A new, hot therapy is being promoted for a range of problems, especially among chiropractors. It’s called near-infrared laser therapy (NILT), and its enthusiastic practitioners say the noninvasive, benign-sounding treatment is good for victims of strokes and head injuries hoping to recover their motor function.
But as reported on MedPageToday.com, the evidence supporting such claims is “extremely scant.”
There are some animal experiments, some in vitro data and a few “isolated case reports” involving humans. But the two largest clinical trials of the procedure, which involved patients who had suffered ischemic stroke, failed. And the sponsor of those trials has declared bankruptcy.
The technology sounds promising: Studies have shown that electromagnetic radiation in the near-infrared – that’s the wavelength just beyond the limit of human vision – can affect cell and organism biology. Some, but not all of the changes it caused, explains MedPageToday, can be attributed to the heat generated by absorption of near-infrared radiation.
These effects include increased ATP synthesis in mitochondria, which, essentially, is the provision of energy to cells, sometimes called “energy currency.” The process is relevant especially to the central nervous system because insults to brain neurons, such as those resulting from stroke, can impair energy metabolism. So raising the cells’ energy levels, the thinking goes, might keep them functioning.
According to MedPageToday, a NILT device designed for a study on rabbits that delivered moderate doses of radiation proved to be safe and effective, in terms of preserving motor function, when they were administered up to about six hours after the onset of a stroke. That’s a longer period than the window for which thrombolytic drugs (which dissolve blood clots) generally are considered effective after someone’s had a stroke.
Several studies sponsored by a company called PhotoThera followed, including a series of randomized clinical trials. One involved patients recruited within 24 hours of the onset of an acute ischemic stroke. Twice as many patients were assigned to NILT as those given the sham treatment.
At 90 days after treatment, functional measures were significantly better in the NILT group, so another trial with a similar design was initiated. But it missed its primary endpoint of improvement; slightly more than 1 in 3 NILT patients achieved favorable outcomes, but so did slightly less than 1 in 3 controls. (An endpoint is the measure the researchers consider a successful outcome of the therapy undergoing trial – for example, a statistically significant improvement in overall survival.)

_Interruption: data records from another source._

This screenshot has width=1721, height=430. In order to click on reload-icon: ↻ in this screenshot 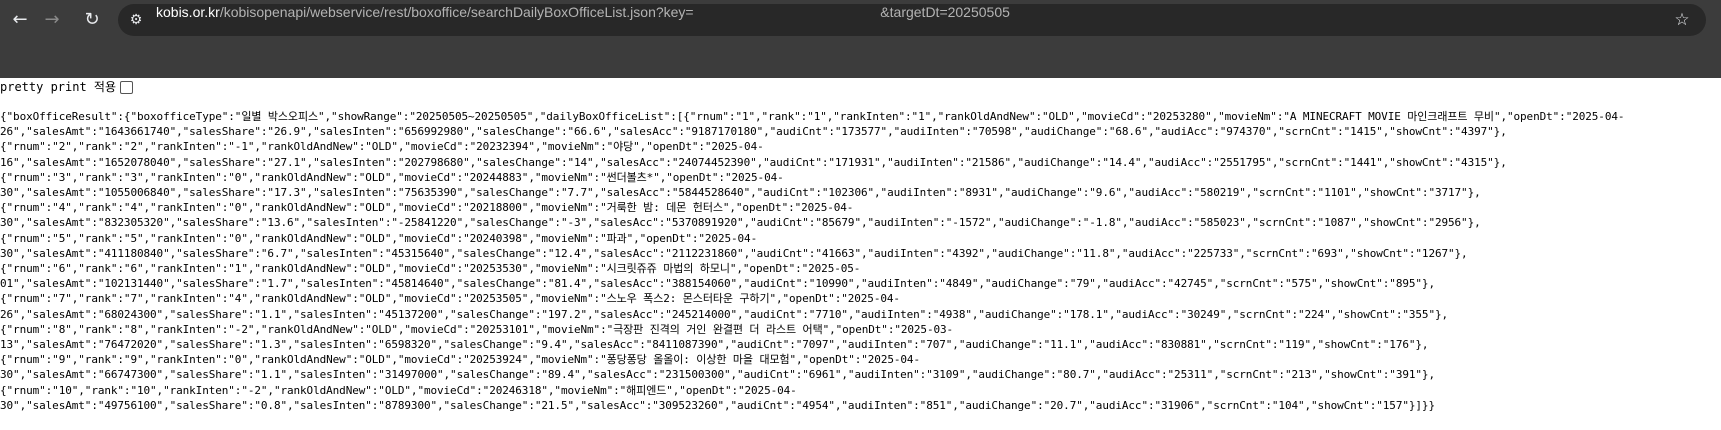, I will do `click(92, 20)`.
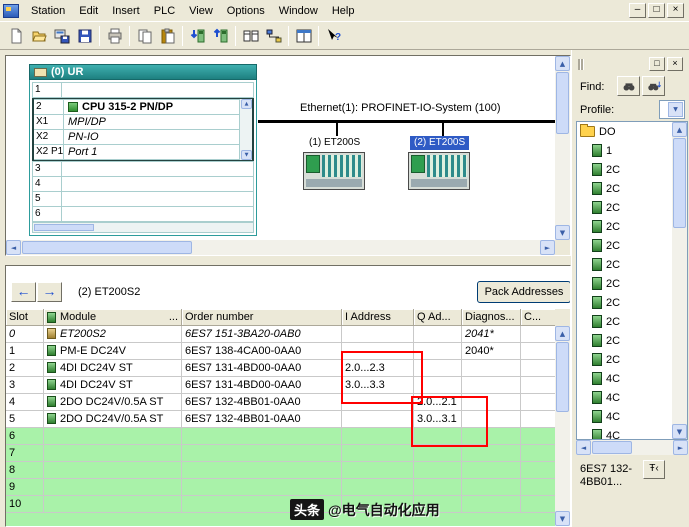 The width and height of the screenshot is (689, 527). What do you see at coordinates (24, 292) in the screenshot?
I see `back-button: ←` at bounding box center [24, 292].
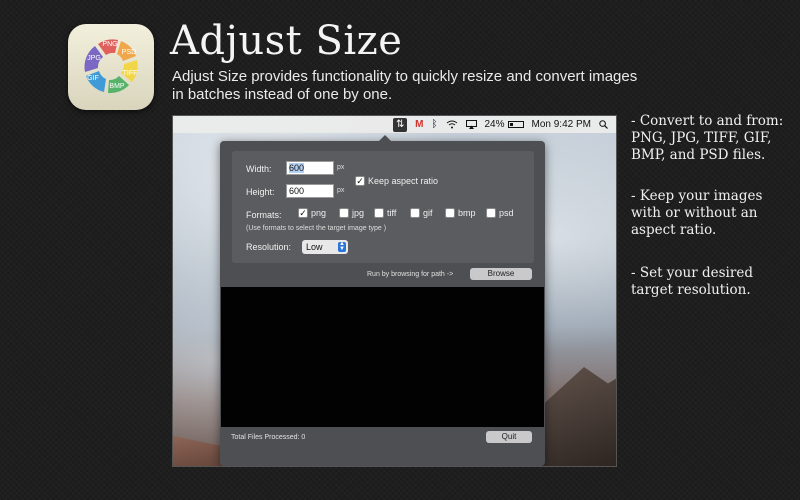 This screenshot has width=800, height=500. I want to click on tiff-checkbox-box, so click(379, 213).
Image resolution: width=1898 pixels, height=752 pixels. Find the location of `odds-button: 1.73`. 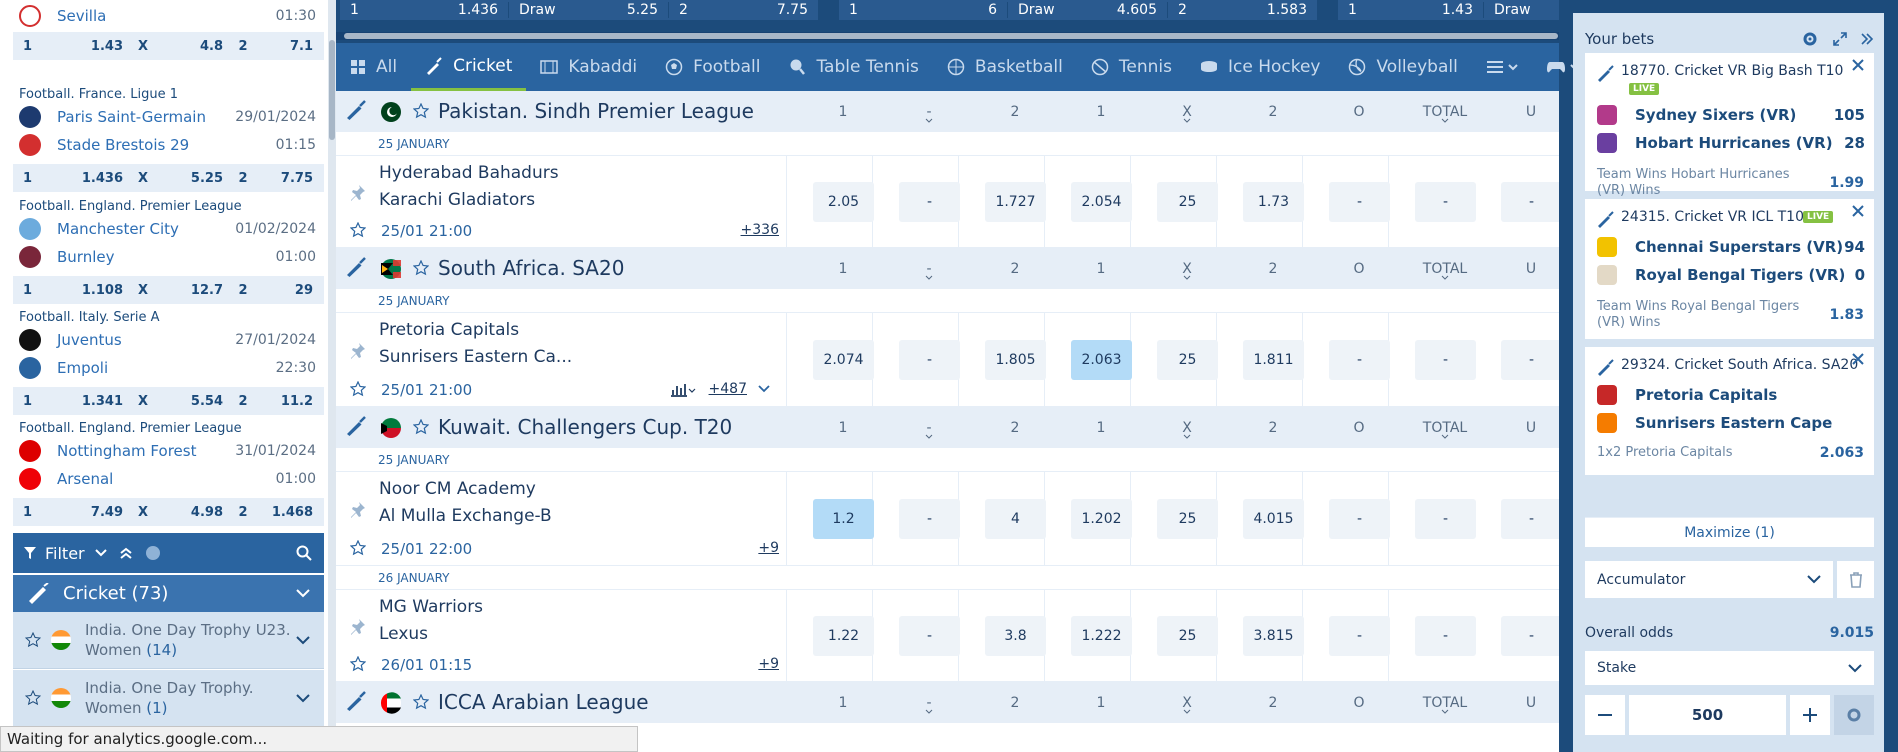

odds-button: 1.73 is located at coordinates (1274, 202).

PhotoThera raised money for another trial, which began in late 2010 and was to be completed two years later. But no results were ever released, and the trial supposedly was shut down in October 2012, as MedPageToday reports, “for futility.” Last year, PhotoThera filed for bankruptcy.

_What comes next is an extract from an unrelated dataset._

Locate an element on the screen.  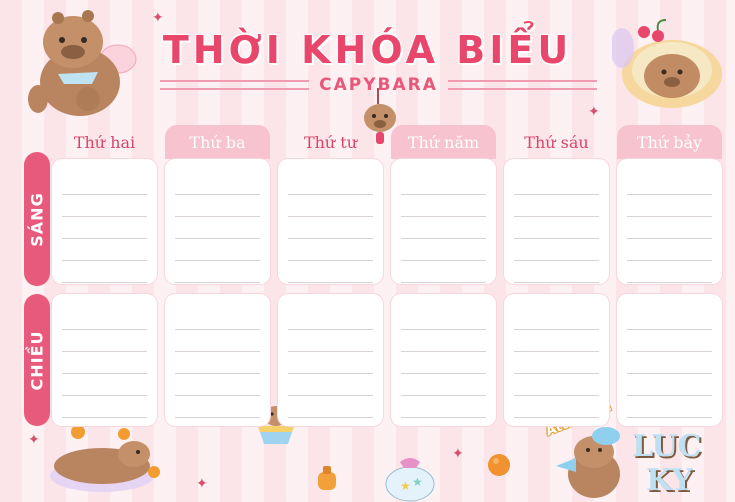
subtitle-divider-right is located at coordinates (522, 85).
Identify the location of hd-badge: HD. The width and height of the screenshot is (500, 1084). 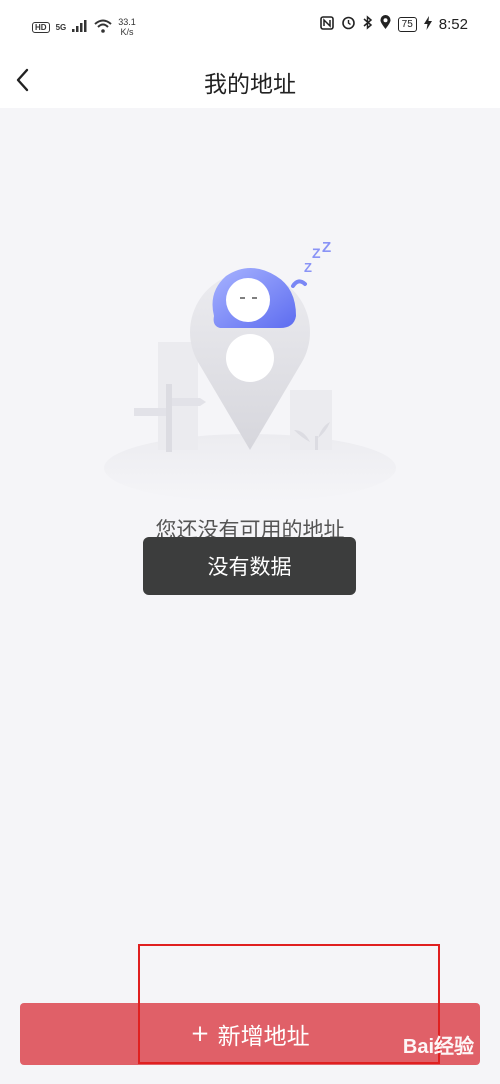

The problem might have been that stroke indication wasn’t a good choice as the first application for NILT because the radiation must penetrate too deeply. In the rabbit studies, the radiation reached the entire brain, but human skulls are thicker, and their larger brains prevent the radiation from reaching beyond the outer layers, or not deep enough to affect motor function reliably.
NILT studies to help preserve or restore cognitive function in patients with traumatic brain injury are underway, and have been promising for improvements in cognition. And encouraging results have been reported with respect to Alzheimer’s disease, Parkinson’s disease and some other neurological conditions. But this science is young.
Devices for delivering NILT are FDA-approved for musculoskeletal pain, but the treatment might be simply as a heat source. That’s why they’re popular in physiotherapy clinics and chiropractic offices, which see lots of patients for treatment of pain.
Beware of practitioners who promote the technology for nonpain treatments. There’s no solid evidence it works, it’s costly and any intervention has the possibility to cause harm, although this nonionized radiation does not carry the potential harm of overdose injuries that ionized radiation, such as that imparted by X-rays, does.
If your health-care provider suggests NILT to treat your pain, ask, instead, for a hot pack.